Fred: It’s very, very unlikely, however not impossible for Almeida to hold on and win. He’s young and inexperienced, but he is unquestionably talented as a GC rider, and he has a strong team. We’ve seen young guys rise to the challenge in their first grand tours to score amazing results. Think Nairo Quintana in 2013, or Tadej Pogačar at the 2019 Vuelta a España.

Andrew: It’s still too early to say. Nibali still has the experience and gravitas to manage the Giro, and the final week is going to be very, very difficult. Having said that, if the weather forces the alteration of stages (like at the 2019 Tour de France), or if Nibali isn’t in the GC frame, it’s looking more likely.

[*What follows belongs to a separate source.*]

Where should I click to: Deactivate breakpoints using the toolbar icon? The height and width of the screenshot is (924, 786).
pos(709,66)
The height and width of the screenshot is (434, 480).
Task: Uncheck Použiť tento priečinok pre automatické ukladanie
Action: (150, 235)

There’s no stopping Generation Z!

How do you see the race’s two remaining time trials impacting the GC battle now Geraint Thomas has abandoned?

Andrew: Much less so because no one remaining has a clear time trial advantage. Almeida does, who beat Thomas in Palermo, but it’s still unproven how far he can go in a grand tour since he’s never raced more than 10 days. There is a lot of equality among the other GC favorites, and as the old-timers keep repeating, this Giro will be decided in the mountains. It’s certainly setting up for an interesting race.

Fred: I see the two remaining ITTs becoming increasingly important for Jakob Fuglsang and Steven Kruijswijk, especially for the latter rider. Kruijswijk is a top climber, but on the slopes of Mt. Etna he appeared to be a few speeds behind Nibali, Fuglsang, and the two pure climbers of Majka and Pozzovivo. Thus, if Kruijswijk wants to win the Giro, he’s going to need to shadow these guys in the climbs and then pop a couple of really big time trial efforts, which he’s capable of doing. So, I see the pure climbers needing to attack in the hills, and Kruijswijk, Nibali, and Fuglsang needing to follow those guys and then have strong showings against the clock. Nibali is probably more inclined to attack in the mountains than wait for the ITT, and Fuglsang is somewhere between Nibali and Kruijswijk in this strategy.

Jim: A lot less than when Thomas was a part of the race. The Welshman was by far the strongest against the clock of the pre-race favorites and could have ended the race on the 34km time trial next weekend. As it stands, the playing field is more level and it could lead to a more exciting race with riders looking to grab time in the mountains or with some cunning ambushes in the tricky hilly stages through the first two weeks.